WORK REQUEST 1 >>
Rewrite the stretch of the healthy snacking guide from "Although most people" through "to eat well.", putting "tips" in place of "strategies".
WORK REQUEST 2 >>
For each statement about the healthy snacking guide, answer yes or no and quote the words from the guide that settle it. (a) Protein helps you feel full. (b) Fiber comes only from fruit. (c) Whole foods make the best snacks.
WORK REQUEST 3 >>
Write the next part of the healthy snacking guide, picking up after its last sentence.

[TEXT SECTION — start]

A Guide to Healthy Snacking

Although most people want to choose healthy nutritious snacks, their plans are often derailed. Snacking is largely about spontaneity but having a little knowledge and planning can make a big difference. To get started, these strategies and guidelines will turn snacking into an opportunity to eat well.

Healthy Snack Principles

Although a favorite snack is not going to be the same for every person, there are some general guidelines to follow:

* Whole foods make the best snacks. This means that choosing more unprocessed or minimally processed foods are going to be healthier than a bag of heavily processed chips. Choosing organic foods is also a good idea for a healthy choice.

* Good snacks contain a mix of carbohydrates and protein. Carbohydrates provide energy while protein promotes satiety. This is why a good snack could be fruit paired with a nut butter or vegetables with hummus.

* Healthy snacks contain fiber. Although protein promotes satiety, fiber is also a good way to avoid cravings and will make a snack more satisfying. Fiber is found in fruits, vegetables, and whole grains primarily although there may be other sources as well.

[TEXT SECTION — finish]
[INFORMATION SHOWN — start]

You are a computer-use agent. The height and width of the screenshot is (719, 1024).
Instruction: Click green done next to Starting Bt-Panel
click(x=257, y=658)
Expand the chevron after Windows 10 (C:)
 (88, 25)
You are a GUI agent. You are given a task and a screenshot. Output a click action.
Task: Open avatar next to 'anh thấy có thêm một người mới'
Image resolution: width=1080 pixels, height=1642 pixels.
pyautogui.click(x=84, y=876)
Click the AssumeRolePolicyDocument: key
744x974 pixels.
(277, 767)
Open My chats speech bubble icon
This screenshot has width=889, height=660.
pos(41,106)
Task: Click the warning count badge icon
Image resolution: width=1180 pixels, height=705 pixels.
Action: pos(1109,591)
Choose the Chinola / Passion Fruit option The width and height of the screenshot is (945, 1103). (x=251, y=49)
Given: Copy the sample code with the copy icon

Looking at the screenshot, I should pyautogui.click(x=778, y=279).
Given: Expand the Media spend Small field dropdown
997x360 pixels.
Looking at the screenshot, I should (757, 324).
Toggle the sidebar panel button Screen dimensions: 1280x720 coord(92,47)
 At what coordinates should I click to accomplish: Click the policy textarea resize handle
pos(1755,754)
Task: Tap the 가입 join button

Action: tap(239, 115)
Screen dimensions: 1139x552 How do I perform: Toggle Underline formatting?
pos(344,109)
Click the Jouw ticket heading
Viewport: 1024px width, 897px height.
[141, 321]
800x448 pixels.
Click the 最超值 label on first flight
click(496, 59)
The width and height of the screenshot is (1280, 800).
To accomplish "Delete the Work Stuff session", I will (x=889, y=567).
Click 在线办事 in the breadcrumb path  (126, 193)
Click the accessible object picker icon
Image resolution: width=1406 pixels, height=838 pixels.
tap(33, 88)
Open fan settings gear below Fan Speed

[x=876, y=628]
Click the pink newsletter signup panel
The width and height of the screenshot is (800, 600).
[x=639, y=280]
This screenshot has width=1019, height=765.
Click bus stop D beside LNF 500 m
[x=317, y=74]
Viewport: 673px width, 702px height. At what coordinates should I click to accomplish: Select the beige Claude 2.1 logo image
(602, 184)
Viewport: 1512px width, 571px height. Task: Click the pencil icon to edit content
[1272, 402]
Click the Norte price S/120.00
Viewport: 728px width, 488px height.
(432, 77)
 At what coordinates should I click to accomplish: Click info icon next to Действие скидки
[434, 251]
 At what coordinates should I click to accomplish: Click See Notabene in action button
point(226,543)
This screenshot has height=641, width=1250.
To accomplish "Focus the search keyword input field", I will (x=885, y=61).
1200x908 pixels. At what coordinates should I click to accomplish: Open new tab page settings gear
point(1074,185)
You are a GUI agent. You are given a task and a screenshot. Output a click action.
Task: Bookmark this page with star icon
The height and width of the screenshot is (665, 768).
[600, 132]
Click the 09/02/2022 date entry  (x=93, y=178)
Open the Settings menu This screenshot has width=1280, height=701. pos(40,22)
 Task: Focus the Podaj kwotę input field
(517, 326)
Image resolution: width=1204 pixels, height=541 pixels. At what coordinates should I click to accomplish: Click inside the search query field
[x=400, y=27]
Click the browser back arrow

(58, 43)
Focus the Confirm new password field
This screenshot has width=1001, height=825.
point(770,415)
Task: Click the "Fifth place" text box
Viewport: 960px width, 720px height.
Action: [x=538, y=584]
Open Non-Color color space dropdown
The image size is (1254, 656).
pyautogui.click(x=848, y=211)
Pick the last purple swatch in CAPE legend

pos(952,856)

[INFORMATION SHOWN — finish]

ANSWER SECTION 1 >>
Although most people want to choose healthy nutritious snacks, their plans are often derailed. Snacking is largely about spontaneity but having a little knowledge and planning can make a big difference. To get started, these tips and guidelines will turn snacking into an opportunity to eat well.

ANSWER SECTION 2 >>
(a) Yes: "Carbohydrates provide energy while protein promotes satiety."
(b) No: "Fiber is found in fruits, vegetables, and whole grains primarily although there may be other sources as well."
(c) Yes: "Whole foods make the best snacks."

ANSWER SECTION 3 >>
* Healthy snacks are rich in nutrients. Instead of thinking of a snack as a splurge, think about it was a mini-meal. All meals should contain vitamins and minerals and be more nutrient dense than calorie dense. Choosing foods that contain nutrients and antioxidants can make a difference.

* Snacks should take into account dietary restrictions or preferences. For many people, food allergies are a concern. Think about how dietary restrictions may factor into snack choices.

Putting Together Snacks

For many people, snacks contribute to their calorie intake but a good snack should aim to be no more than 200 calories. Not only will this help keep a healthy diet on track, it won’t contribute to weight gain and may even lead to improved weight loss. Since many people find that they need a snack in the afternoon, make sure to have a healthy one on hand. This strategy will prevent unhealthy snack temptations.

If it’s possible to keep the snack cold during the day such as in a staff refrigerator, pack a snack that is perishable. Fruits and vegetables are rich sources of nutrients, fiber, and antioxidants so they’re great choices but need to be refrigerated in most cases, A good basic principle is to use a fruit or vegetable as a base and then add a protein source to make it a more satisfying snack choice. In fact, combination snacks such as cheese and vegetables can help with reducing the number of calories consumed.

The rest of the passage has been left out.